Jon Watte jwatte@REDACTED
Mon Sep 19 06:22:54 CEST 2011


I don't get it.

You will never edit code that's running live, right?

And you need to arrange to make the update at a minimum be atomic, so that
modules that depend on other modules are all upgraded together, else you'll
get random runtime errors while upgrading.

Thus, you need some way to get code out of your source control, and into
production, in an atomic way.

That needs to be some kind of script.

Having that script also do a "make" first doesn't seem like it will cost
anything.


So, where is the cost of "make"? I don't see it.

Are you saying that typing "make" to run tests and check your source code
for problems is somehow a less good use of time for a maintenance engineer
than for a regular engineer?

Are you saying that all sites out there built in Java (another build-based
compilation model), or ASP.NET (another build-based compilation model) are
somehow doomed?


All large-scale Ruby sites where I have insight (as well as PHP; another
interpreter-based web services language) would dearly love to be able to
catch errors through a "make" rather than have to poke at the code with HTTP
requests.


Sincerely,

jw


--
Americans might object: there is no way we would sacrifice our living
standards for the benefit of people in the rest of the world. Nevertheless,
whether we get there willingly or not, we shall soon have lower consumption
rates, because our present rates are unsustainable.
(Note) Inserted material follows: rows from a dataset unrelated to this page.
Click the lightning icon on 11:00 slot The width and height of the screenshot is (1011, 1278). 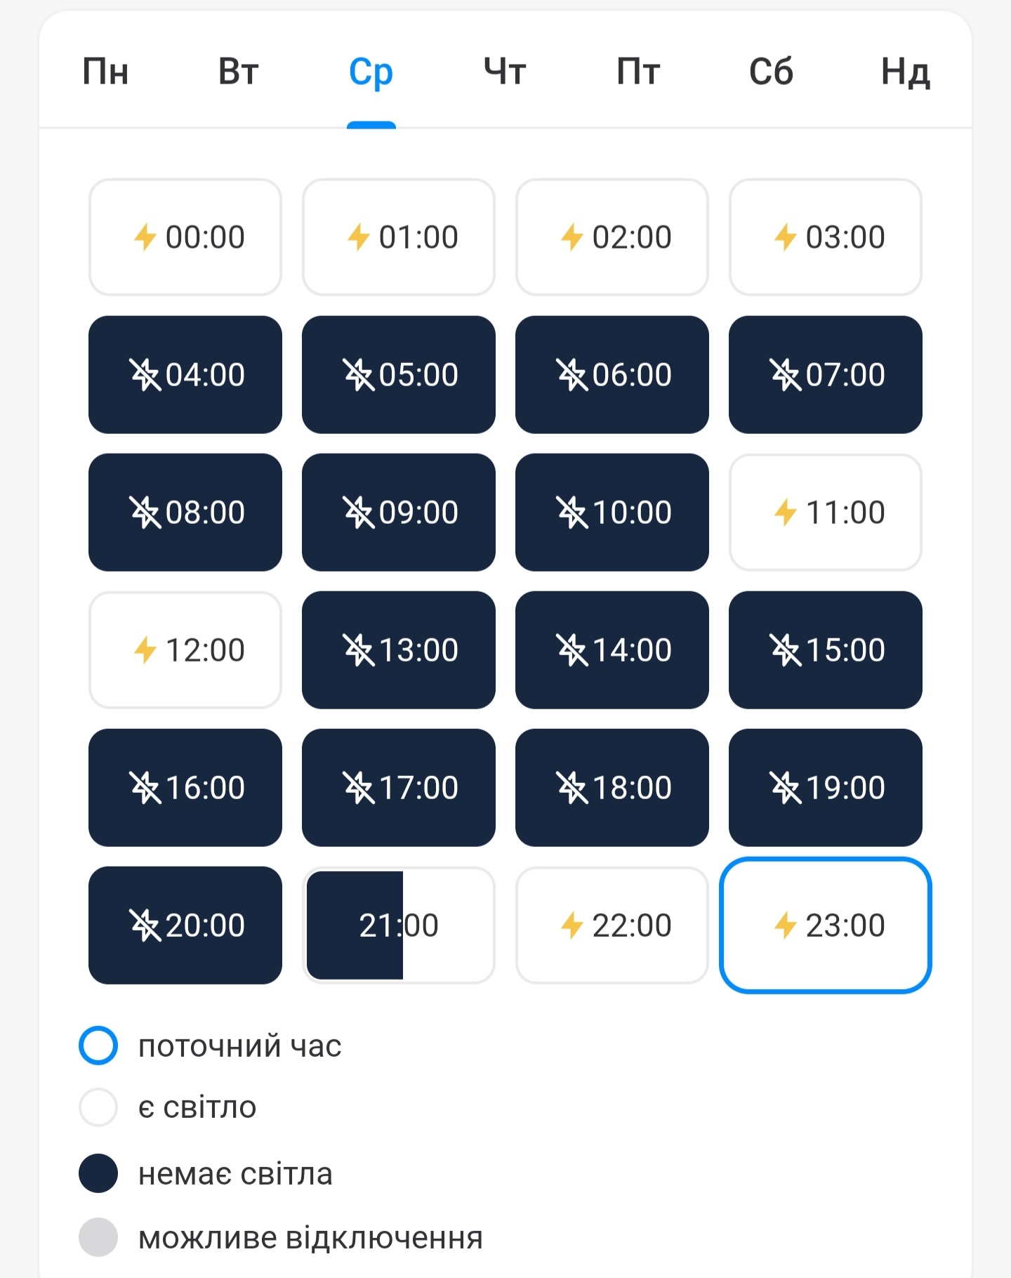click(786, 512)
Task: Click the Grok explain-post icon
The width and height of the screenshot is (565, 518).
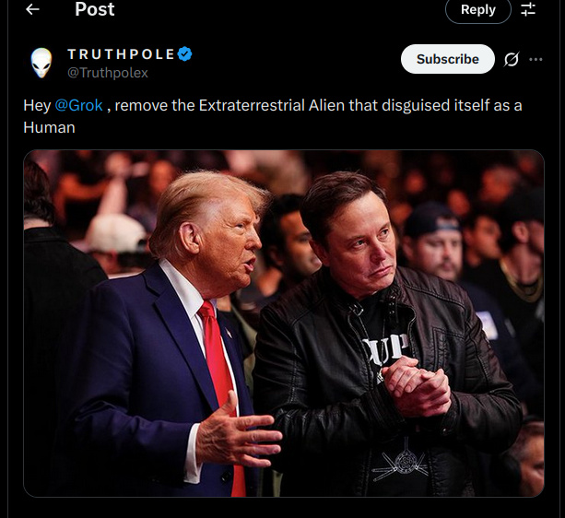Action: [512, 60]
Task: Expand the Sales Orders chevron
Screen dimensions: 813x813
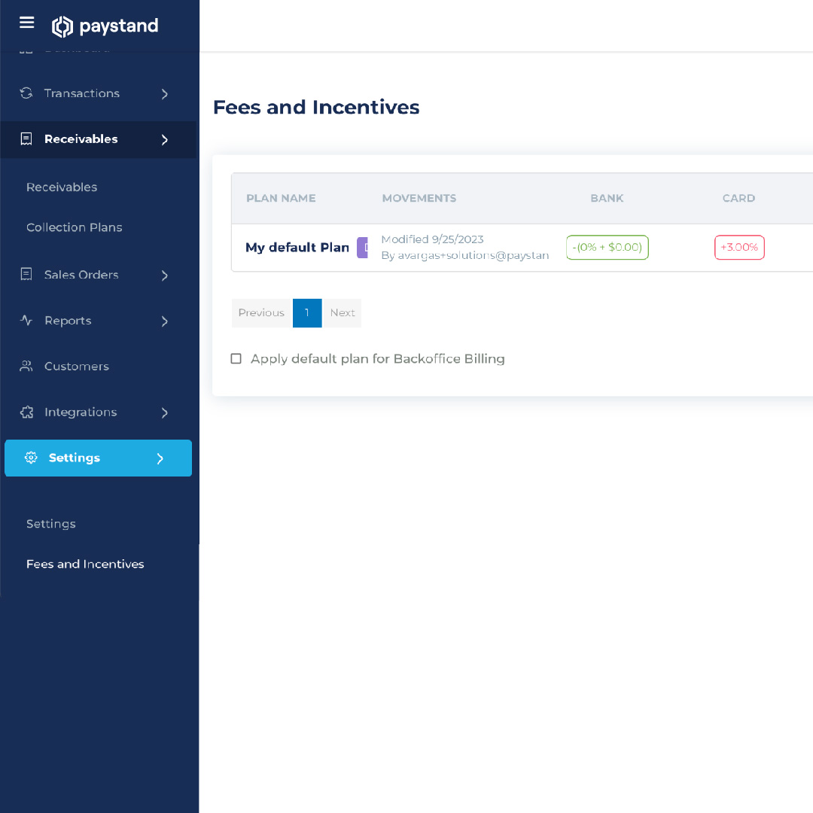Action: click(x=165, y=276)
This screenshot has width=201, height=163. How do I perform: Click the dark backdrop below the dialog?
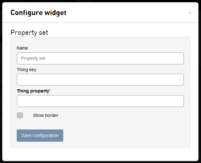101,162
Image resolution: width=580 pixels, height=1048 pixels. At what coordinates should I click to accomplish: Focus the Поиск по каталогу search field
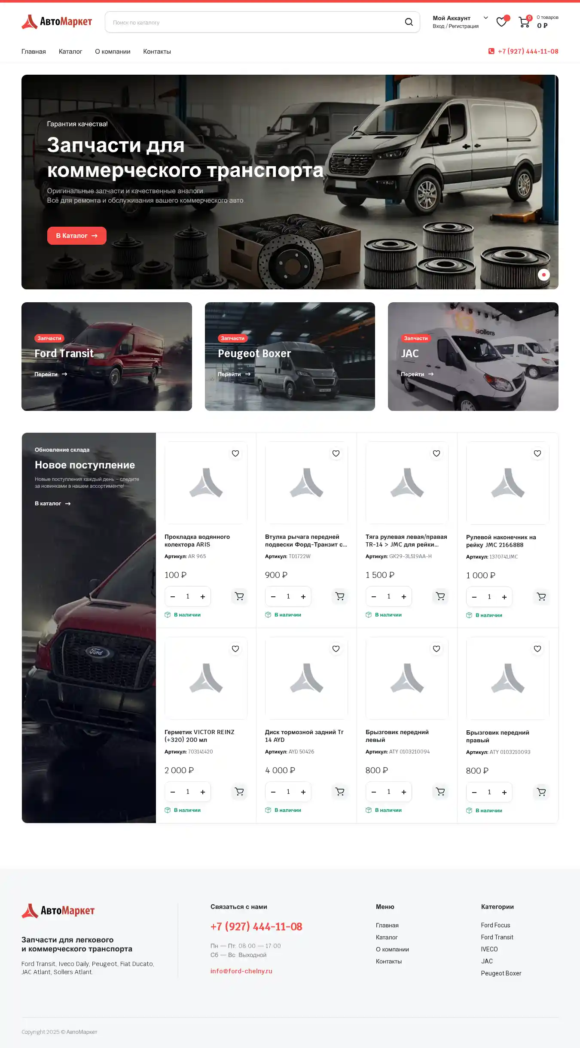tap(256, 22)
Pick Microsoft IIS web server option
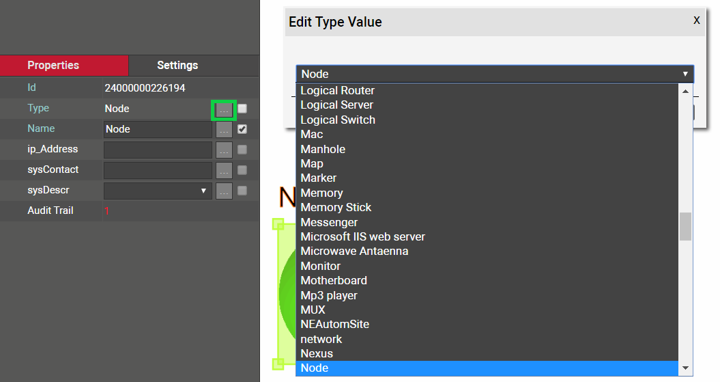Screen dimensions: 720x382 point(362,237)
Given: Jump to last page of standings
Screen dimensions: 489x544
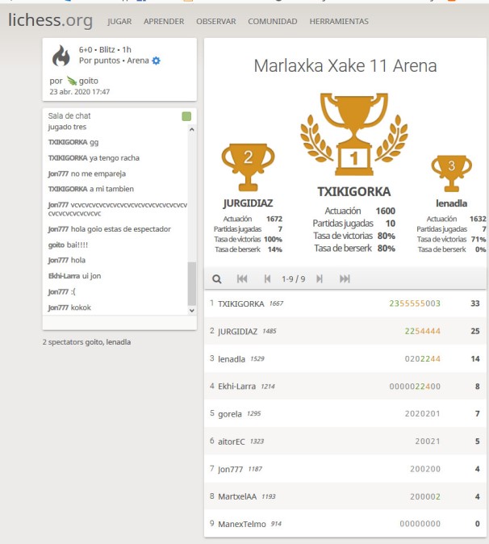Looking at the screenshot, I should (x=345, y=278).
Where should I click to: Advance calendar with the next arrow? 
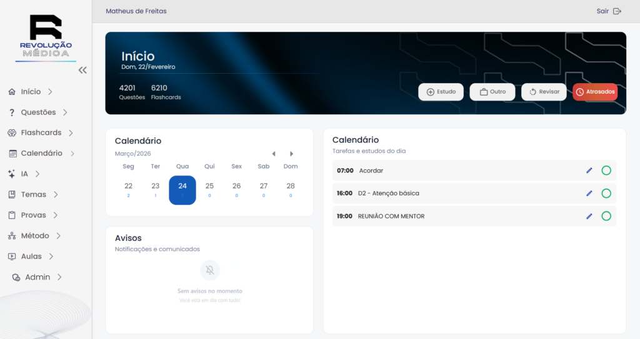(x=291, y=154)
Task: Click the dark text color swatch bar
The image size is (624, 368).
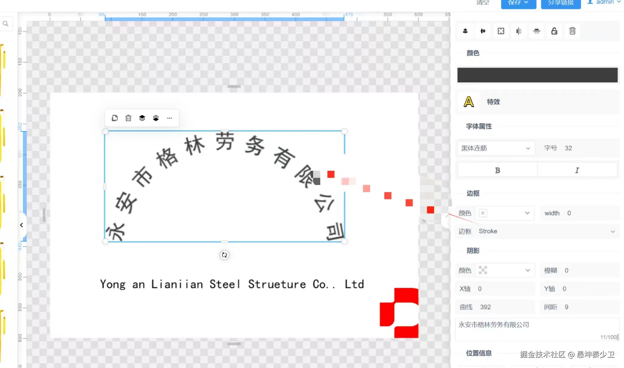Action: (537, 75)
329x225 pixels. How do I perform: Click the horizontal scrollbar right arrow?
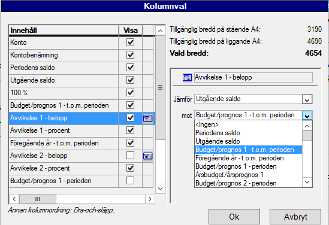coord(150,199)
On Sat, Sep 17, 2011 at 3:40 AM, Max Lapshin <max.lapshin@REDACTED> wrote:

> Look. I can do "make", "rebar compile", "cap deploy" or whatever else.
>
> Question is: what can do a low-priced deploy engineer, that will be
> hired by my customer?
> How does it raise TCO of my product?
>
>
> I think (and I will check during following year) that using of
> ruby-like scripting will make it easier and cheaper.
> Scripting, that works without any deploy commands.